Work required:
Transcribe the lines below exactly, beginning with the line that holds "Open the Действия dropdown menu" and ending with the final line, both included. Pictures are to be left out.

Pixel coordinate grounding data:
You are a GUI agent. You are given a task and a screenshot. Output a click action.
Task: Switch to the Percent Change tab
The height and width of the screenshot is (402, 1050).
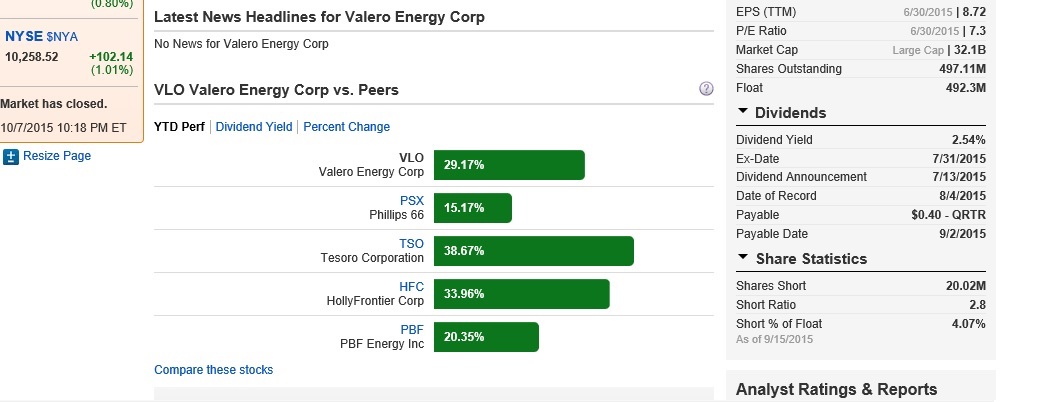tap(346, 127)
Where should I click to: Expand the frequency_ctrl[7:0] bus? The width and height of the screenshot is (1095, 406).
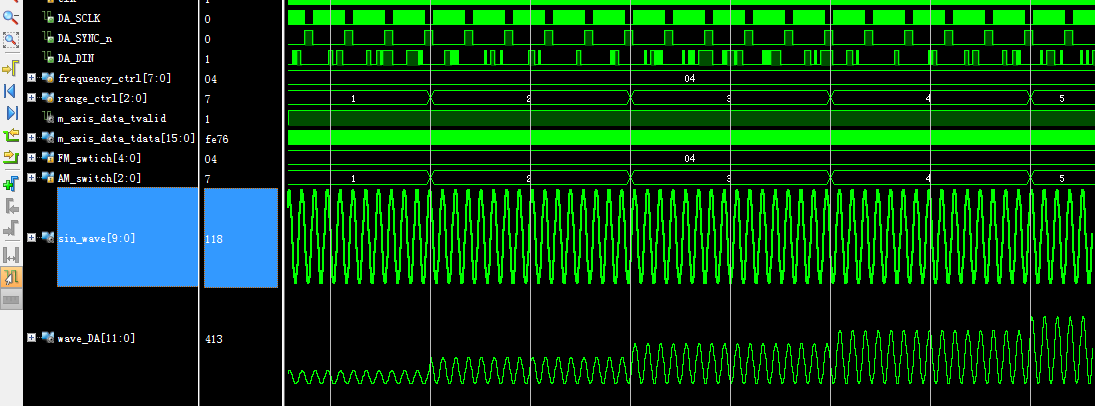click(x=32, y=78)
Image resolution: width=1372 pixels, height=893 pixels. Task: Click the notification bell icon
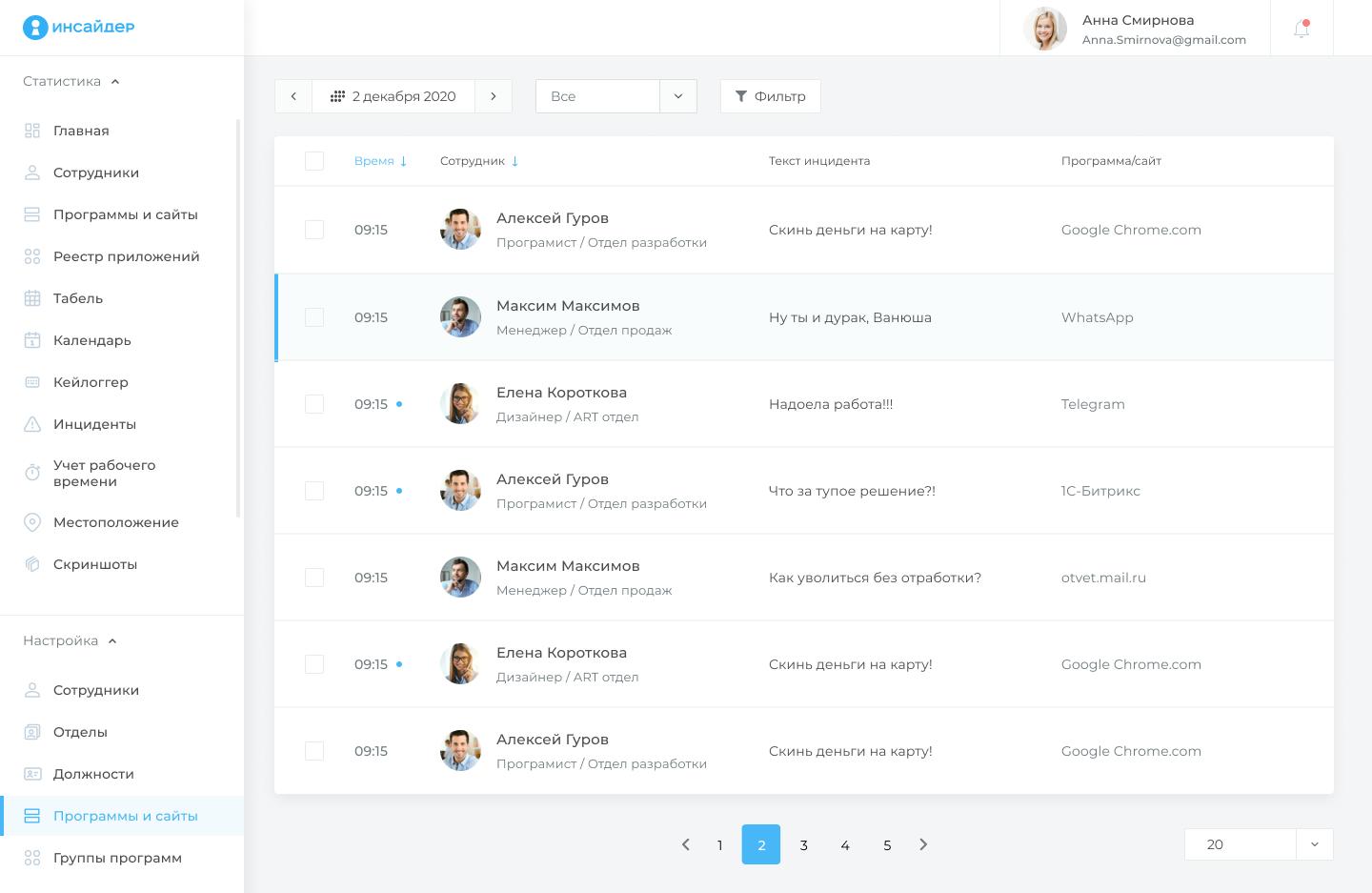pyautogui.click(x=1301, y=29)
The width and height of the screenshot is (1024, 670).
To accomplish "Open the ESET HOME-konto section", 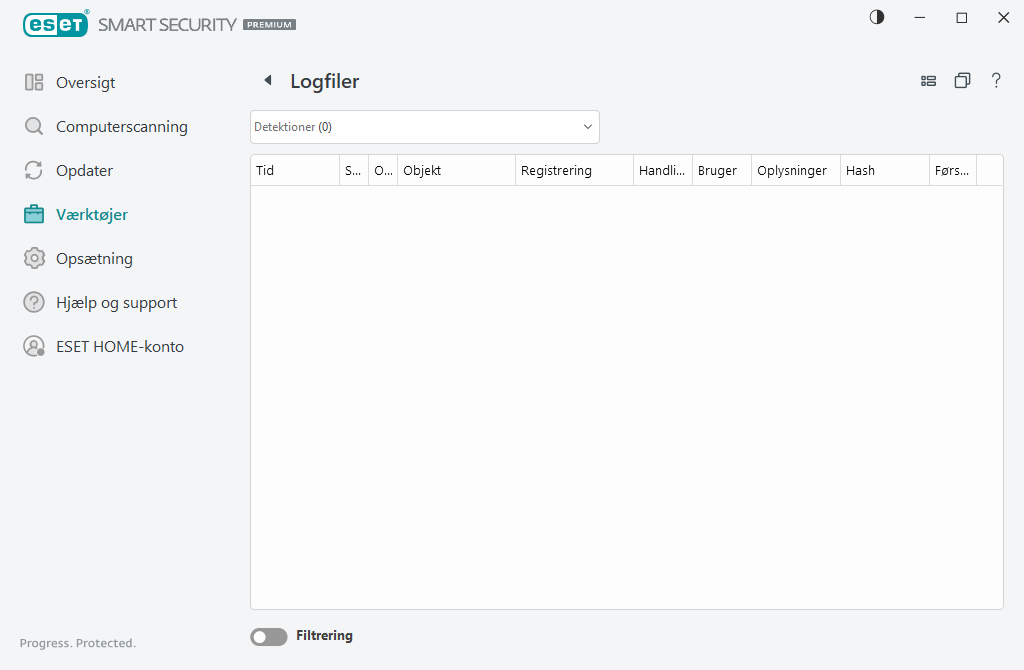I will coord(120,346).
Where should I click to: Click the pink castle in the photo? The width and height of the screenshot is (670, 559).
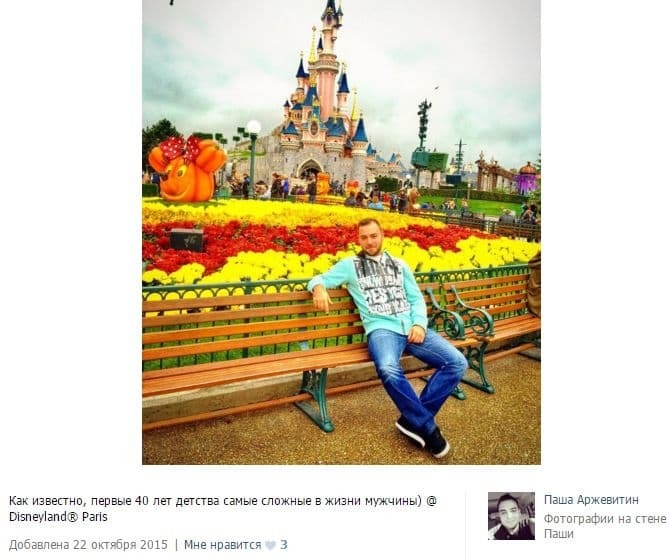tap(325, 109)
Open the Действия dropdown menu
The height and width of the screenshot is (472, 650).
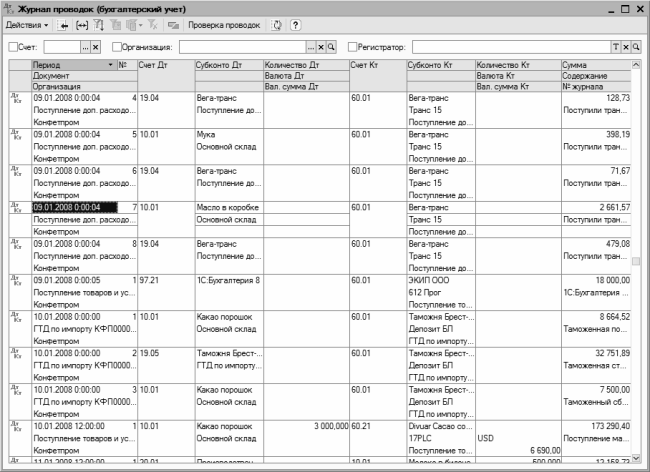[x=26, y=24]
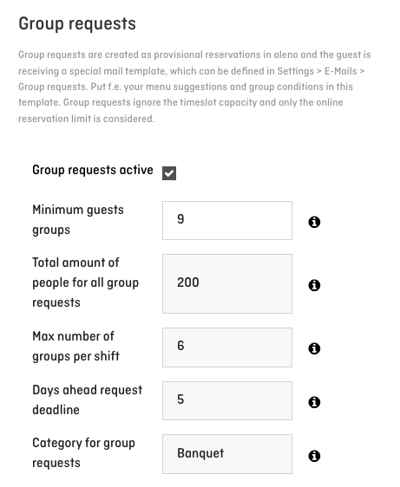Click the Max number of groups field showing 6
The image size is (400, 487).
pos(227,347)
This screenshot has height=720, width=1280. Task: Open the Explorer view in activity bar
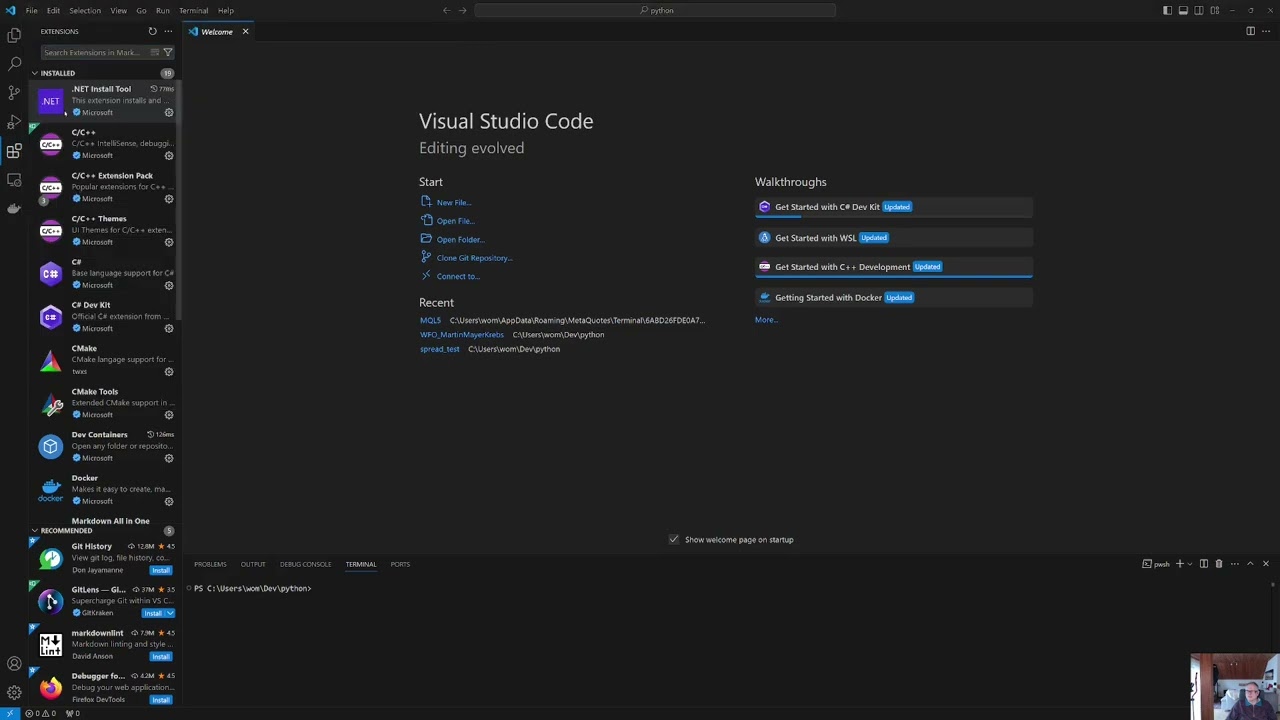coord(14,35)
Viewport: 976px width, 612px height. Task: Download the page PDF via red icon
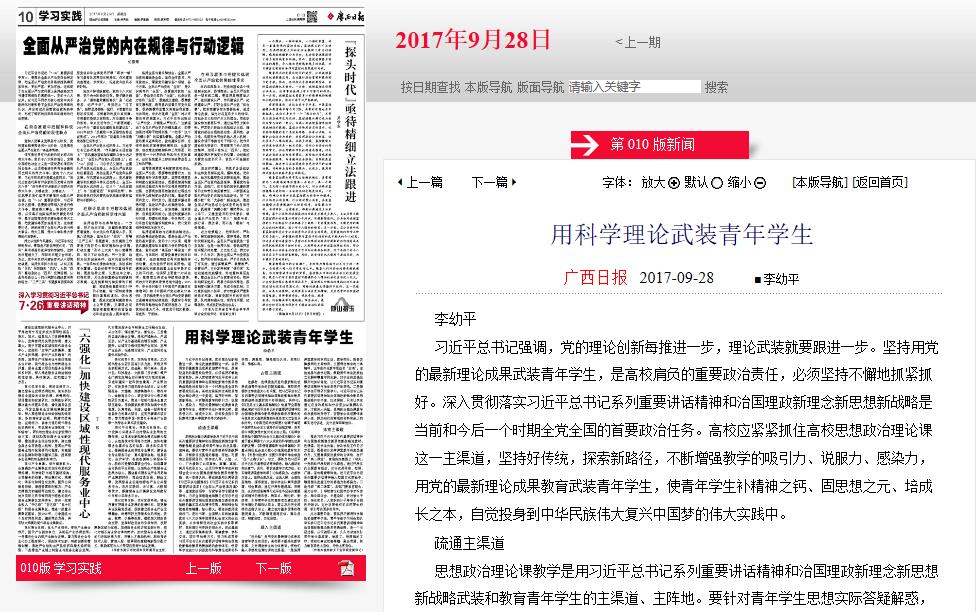pos(346,569)
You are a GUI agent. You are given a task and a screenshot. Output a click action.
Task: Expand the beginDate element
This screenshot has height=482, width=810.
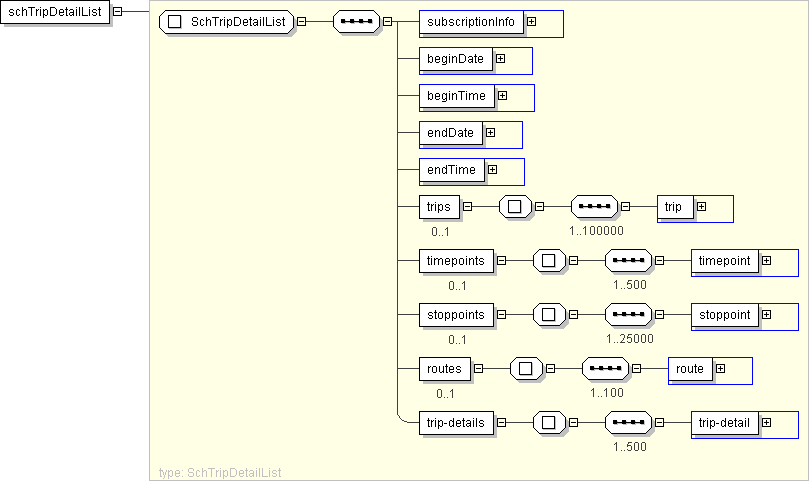[x=500, y=59]
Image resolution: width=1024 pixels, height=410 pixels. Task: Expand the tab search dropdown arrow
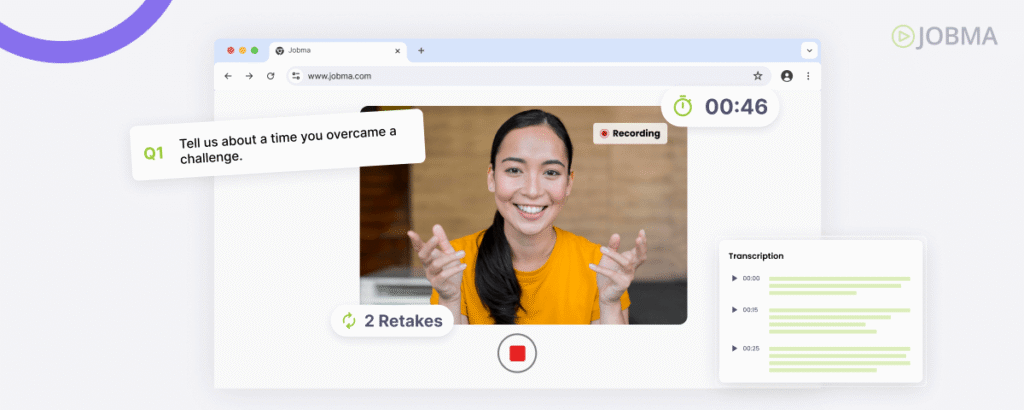pos(808,50)
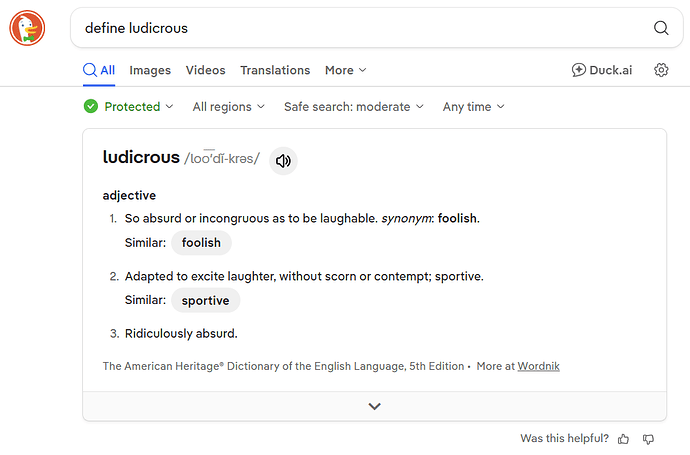Click the green Protected checkmark icon
Image resolution: width=690 pixels, height=455 pixels.
(x=91, y=106)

Response to the exercise:
Open the Действия dropdown menu
The height and width of the screenshot is (472, 650).
[x=26, y=24]
Click the Max number of groups field showing 6
The image size is (400, 487).
pos(227,347)
This screenshot has height=720, width=1280. Task: Open the Explorer view in activity bar
coord(14,35)
Viewport: 976px width, 612px height. Task: Download the page PDF via red icon
pos(346,569)
You are a GUI agent. You are given a task and a screenshot. Output a click action.
Task: Expand the beginDate element
This screenshot has height=482, width=810.
[x=500, y=59]
Image resolution: width=1024 pixels, height=410 pixels. Task: Expand the tab search dropdown arrow
pos(808,50)
Click the green Protected checkmark icon
Image resolution: width=690 pixels, height=455 pixels.
(x=91, y=106)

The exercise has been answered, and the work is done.